(Dr. Harvey Lipkin, advisor)
"Calibration-Free Visual-Servo Robot Contol Using An Eye-in-Hand Camera Arrangement"
A previous method of vision-guided robot control has been developed which demonstrates convergent tracking of a moving target with static cameras in a model independent system. This method is extended to the problem of visual servoing for the moving camera case. This thesis presents a scheme for calibration-free visual servoing for an eye-in-hand camera tracking a moving target. A system that is model independent eliminates the need for calibration, which is inherently difficult in some applications, such as toxic areas, underwater, or in outer space. Robustness to system disturbances, which can be common in industrial settings, is also achieved. Using an eye-in-hand camera is beneficial in that it results in a closer view of the target, giving a clearer, higher resolution image of the target resulting in less error.

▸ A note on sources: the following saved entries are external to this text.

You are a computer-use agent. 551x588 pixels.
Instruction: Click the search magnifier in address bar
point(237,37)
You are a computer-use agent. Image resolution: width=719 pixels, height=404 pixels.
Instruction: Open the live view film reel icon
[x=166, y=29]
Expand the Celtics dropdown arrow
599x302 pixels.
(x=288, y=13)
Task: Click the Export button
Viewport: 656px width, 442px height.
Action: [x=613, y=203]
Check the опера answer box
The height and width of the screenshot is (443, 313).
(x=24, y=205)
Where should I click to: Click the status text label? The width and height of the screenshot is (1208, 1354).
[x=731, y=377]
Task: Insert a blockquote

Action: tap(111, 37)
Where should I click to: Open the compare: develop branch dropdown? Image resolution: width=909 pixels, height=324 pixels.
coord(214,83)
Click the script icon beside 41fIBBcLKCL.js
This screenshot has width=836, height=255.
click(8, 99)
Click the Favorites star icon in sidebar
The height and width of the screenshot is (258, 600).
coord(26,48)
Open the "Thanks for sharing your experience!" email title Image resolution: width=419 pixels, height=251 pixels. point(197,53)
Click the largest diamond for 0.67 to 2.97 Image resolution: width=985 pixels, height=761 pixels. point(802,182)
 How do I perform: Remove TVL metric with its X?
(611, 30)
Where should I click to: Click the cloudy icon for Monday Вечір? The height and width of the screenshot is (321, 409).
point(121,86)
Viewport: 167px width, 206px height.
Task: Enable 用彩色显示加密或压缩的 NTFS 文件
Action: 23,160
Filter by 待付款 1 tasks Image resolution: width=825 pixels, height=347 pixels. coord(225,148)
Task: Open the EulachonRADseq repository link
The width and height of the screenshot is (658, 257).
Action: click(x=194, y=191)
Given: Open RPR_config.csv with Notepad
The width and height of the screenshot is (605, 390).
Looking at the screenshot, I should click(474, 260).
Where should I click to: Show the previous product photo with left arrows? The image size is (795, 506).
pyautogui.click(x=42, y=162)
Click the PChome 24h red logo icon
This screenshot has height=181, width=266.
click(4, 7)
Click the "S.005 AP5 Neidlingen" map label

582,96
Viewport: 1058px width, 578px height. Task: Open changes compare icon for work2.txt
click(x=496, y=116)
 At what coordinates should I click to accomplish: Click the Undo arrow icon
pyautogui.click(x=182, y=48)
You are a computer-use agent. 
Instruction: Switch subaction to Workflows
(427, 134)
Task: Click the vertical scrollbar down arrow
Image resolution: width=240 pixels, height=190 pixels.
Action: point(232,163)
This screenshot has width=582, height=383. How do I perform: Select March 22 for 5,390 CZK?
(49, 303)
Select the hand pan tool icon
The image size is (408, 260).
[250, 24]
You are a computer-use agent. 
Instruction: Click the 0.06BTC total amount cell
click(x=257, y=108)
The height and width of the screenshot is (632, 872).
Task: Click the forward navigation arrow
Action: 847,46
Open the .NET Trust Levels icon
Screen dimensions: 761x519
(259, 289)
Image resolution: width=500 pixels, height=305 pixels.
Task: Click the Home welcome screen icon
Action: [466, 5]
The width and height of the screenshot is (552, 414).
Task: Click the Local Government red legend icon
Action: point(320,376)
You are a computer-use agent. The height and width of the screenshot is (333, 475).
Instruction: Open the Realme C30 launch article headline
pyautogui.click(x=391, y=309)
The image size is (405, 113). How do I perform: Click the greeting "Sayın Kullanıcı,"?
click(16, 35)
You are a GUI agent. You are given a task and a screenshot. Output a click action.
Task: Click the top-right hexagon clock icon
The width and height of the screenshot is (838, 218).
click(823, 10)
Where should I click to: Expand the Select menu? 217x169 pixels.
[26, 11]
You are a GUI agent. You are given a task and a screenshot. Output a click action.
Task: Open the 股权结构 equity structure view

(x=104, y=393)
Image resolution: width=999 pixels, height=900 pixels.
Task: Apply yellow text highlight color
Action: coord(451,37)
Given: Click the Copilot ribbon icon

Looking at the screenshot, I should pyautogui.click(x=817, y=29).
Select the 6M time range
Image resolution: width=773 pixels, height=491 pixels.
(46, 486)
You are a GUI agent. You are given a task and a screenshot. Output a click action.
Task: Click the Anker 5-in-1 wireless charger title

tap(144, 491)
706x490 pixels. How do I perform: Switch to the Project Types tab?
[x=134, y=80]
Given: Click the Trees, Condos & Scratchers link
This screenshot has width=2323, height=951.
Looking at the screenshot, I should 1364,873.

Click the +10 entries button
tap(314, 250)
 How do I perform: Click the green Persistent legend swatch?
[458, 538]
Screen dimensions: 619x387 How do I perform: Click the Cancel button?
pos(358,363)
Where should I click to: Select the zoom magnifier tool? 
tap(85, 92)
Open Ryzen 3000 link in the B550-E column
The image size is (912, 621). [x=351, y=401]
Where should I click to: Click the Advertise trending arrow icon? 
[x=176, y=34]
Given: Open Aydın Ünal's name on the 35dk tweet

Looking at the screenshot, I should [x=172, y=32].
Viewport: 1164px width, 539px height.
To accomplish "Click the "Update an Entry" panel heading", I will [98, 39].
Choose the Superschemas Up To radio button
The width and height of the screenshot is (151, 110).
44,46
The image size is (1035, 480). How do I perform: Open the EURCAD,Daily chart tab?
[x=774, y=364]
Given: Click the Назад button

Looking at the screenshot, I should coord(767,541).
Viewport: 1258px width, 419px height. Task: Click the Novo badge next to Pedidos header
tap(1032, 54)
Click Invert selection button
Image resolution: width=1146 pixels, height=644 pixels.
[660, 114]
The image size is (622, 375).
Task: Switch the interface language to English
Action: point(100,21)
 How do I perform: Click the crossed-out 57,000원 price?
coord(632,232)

This thesis develops and demonstrates a recursive dynamic Gauss-Newton method for model independent, vision-guided robotic tracking control. This method does not require calibration of kinematic or camera models, nor does it require system parameters. Control is accomplished by a scheme which minimizes a nonlinear objective function by estimating the composite system Jacobian and target velocity components in quasi-Newton steps. A recursive method of joint update with an estimated error velocity correction technique demonstrates robust and convergent control for moving target, moving camera visual servoing for a variety of paths investigated.